Cremona, il censore civico documenta il degrado urbano

22 Gennaio 2022

Trascuratezza, sporcizia, segni evidenti di mancanza d’attenzione al decoro urbano sono purtroppo diventati il tratto distintivo di Cremona, una città che appare di giorno in giorno sempre più abbandonata a se stessa. Fioccano le lamentele dei cittadini e tra i molti che mugugnano senza esporsi c’è invece qualche raro ‘censore civico’ che documenta l’avanzare del degrado, fotografandolo e segnalandolo. L’immagine in evidenza qui pubblicata mostra il muschio che invade la parete del palazzo comunale che si affaccia su via Baldesio. A causa della rottura della gronda che circonda il tetto, l’acqua piovana scende lungo la parete creando le condizioni ideali per la crescita del muschio. Non è un bel biglietto da visita per i turisti che vengono sin qui per ammirare la piazza. E chi arriva alla sera e soprattutto i residenti affrontano la sgradevole assenza di illuminazione serale dei portici della Camera di commercio. Una mancanza che rende il luogo sinistro, al pari dei vicini portici che circondano l’ex sede della Banca d’Italia, in via Verdi, utilizzati come deposito di sedie e ombrelloni di un vicino bar. Sempre sotto i portici dell’ente camerale vediamo, come mostra la foto, una cabina elettrica aperta e alla mercé di chiunque, con tutti i rischi che ciò può comportare. E l’edicola chiusa da anni rafforza l’immagine di abbandono.

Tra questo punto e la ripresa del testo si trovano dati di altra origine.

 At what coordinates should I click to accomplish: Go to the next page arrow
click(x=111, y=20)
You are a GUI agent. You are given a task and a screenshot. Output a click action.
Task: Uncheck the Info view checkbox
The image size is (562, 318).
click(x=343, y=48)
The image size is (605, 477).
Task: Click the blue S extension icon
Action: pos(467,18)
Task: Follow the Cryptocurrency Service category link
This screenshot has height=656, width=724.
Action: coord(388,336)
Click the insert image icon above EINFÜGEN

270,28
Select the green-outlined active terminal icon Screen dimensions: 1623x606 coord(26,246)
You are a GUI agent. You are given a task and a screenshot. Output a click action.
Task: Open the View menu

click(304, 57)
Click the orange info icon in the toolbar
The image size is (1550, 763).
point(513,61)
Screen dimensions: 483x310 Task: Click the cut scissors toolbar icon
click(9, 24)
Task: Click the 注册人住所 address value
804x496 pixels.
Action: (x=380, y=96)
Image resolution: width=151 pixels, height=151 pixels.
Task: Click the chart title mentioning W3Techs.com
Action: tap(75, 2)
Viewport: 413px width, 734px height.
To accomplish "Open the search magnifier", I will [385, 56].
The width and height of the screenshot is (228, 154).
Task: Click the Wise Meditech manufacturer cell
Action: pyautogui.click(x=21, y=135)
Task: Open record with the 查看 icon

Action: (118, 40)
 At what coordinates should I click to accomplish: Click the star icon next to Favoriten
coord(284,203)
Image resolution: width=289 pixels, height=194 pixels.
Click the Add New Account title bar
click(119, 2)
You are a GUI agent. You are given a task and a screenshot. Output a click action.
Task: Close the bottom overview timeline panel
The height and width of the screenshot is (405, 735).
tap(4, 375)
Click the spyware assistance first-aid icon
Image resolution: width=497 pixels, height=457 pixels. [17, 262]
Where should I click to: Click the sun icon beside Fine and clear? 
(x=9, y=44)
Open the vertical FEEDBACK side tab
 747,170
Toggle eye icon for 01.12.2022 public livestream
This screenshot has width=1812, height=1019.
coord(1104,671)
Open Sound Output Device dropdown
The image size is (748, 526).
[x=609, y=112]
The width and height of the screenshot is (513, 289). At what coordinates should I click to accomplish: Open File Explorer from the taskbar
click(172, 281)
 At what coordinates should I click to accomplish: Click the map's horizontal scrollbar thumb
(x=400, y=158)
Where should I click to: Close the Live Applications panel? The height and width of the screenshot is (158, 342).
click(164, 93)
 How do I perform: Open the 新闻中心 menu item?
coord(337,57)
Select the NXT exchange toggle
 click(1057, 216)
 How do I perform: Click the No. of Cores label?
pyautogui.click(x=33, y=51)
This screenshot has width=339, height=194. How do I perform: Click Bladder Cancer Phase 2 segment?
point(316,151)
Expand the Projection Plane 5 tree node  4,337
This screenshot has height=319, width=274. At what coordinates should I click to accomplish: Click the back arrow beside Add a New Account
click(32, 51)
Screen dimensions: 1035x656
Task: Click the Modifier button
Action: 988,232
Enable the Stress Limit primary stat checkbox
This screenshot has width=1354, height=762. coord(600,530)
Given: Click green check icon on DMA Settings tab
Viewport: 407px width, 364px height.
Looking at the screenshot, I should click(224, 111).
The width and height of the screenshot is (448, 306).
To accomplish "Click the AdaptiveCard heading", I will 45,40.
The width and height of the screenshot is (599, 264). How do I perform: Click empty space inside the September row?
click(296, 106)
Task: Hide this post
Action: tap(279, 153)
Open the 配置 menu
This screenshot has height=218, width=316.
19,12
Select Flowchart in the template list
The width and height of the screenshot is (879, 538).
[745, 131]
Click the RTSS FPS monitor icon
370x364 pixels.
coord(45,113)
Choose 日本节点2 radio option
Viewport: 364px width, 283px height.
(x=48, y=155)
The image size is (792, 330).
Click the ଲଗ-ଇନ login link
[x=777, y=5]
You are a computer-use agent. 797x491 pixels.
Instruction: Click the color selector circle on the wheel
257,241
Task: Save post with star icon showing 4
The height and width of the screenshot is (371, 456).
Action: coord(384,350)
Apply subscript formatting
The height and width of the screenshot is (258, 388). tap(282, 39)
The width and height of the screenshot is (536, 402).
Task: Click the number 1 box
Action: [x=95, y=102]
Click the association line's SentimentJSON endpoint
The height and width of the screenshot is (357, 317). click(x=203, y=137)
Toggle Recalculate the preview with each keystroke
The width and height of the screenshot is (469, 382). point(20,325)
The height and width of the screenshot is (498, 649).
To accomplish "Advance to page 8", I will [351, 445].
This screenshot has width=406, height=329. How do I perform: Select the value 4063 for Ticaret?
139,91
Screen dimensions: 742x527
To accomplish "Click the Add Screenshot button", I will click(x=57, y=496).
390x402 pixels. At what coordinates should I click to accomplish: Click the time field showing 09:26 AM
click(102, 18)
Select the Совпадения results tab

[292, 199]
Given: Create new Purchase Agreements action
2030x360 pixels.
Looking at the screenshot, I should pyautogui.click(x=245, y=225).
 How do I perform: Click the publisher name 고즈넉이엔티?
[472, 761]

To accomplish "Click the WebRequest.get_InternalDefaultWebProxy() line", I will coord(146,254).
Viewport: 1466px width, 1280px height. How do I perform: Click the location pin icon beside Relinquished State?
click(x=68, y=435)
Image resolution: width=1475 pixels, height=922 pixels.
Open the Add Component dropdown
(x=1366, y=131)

Dulcis in fundo, l’obiettivo del nostro ‘censore civico’ ha immortalato l’assurda sistemazione delle finestre all’ultimo piano del Palazzo della Rivoluzione in corso Vittorio Emanuele, vuoto da tempo mentre a piano terra sono attivi gli uffici comunali. Ebbene, a quelle finestre mancano i vetri e al loro posto sono stati collocati dei cartoni. Per risparmiare? Siamo in pieno centro storico dove l’attenzione al decoro urbano dovrebbe essere massima, invece si adottano rimedi da terzo mondo. Purtroppo questo è ciò che oggi passa il convento.

3 risposte

  1. Una città consegnata al degrado nonostante le belle parole e i bei progetti più volte prospettati ….che si sciolgono e
    Scompaiono come la neve al sole. Meno parole e più fatti concreti.